Polymer/composite materials have been commonly used as corrosion inhibitors in different fields such as marine, oil field, and engineering industry due to their self-healing and thermal stability features. Herein, novel polythiadiazole, namely poly[(2,6-dicarbonylpyridine)(2,5-dihydrazinyl-1,3,4-thiadiazole)] (AMTP) via the interaction of 2,5-dihydrazinyl-1,3,4-thiadiazole with pyridine-2,6-dicarbonyl dichloride and its composite with α-Al(OH)₃-gel were designed in a good yield. The structures of the fabricated materials are characterized by FT-IR, NMR, SEM, and UV–Vis analyses.
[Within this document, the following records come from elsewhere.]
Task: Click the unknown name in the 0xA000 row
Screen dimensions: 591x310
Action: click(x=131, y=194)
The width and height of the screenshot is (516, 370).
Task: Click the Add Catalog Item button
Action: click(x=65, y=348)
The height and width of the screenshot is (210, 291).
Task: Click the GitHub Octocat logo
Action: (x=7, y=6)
The protective action of AMTP and α-Al(OH)₃@AMTP on the C1018-steel corrosion in molar-sulphuric acid was evaluated by potentiodynamic-polarization (PDP) and electrochemical impedance spectroscopic (EIS) methods. PDP findings presented that the AMTP polymer and α-Al(OH)₃@AMTP composite performed as mixed-type inhibitors. The protection capacities of 90.3 and 97.6% were obtained in the presence of optimum dose 100 mg/L of AMTP polymer and α-Al(OH)₃@AMTP composite, respectively. The compound's adsorption on C1018-steel follows the Langmuir isotherm model. The SEM/EDX outcomes reveal that the C1018-steel interface is inhibited by AMTP polymer and α-Al(OH)₃@AMTP composite. DFT calculations exhibited that the efficiency of the prepared materials correlates well with their electron contributing capability, whereas simulations of Monte Carlo exposed that the favorability and extent of adsorption of additive molecules metal interface establish their corrosion protection routines.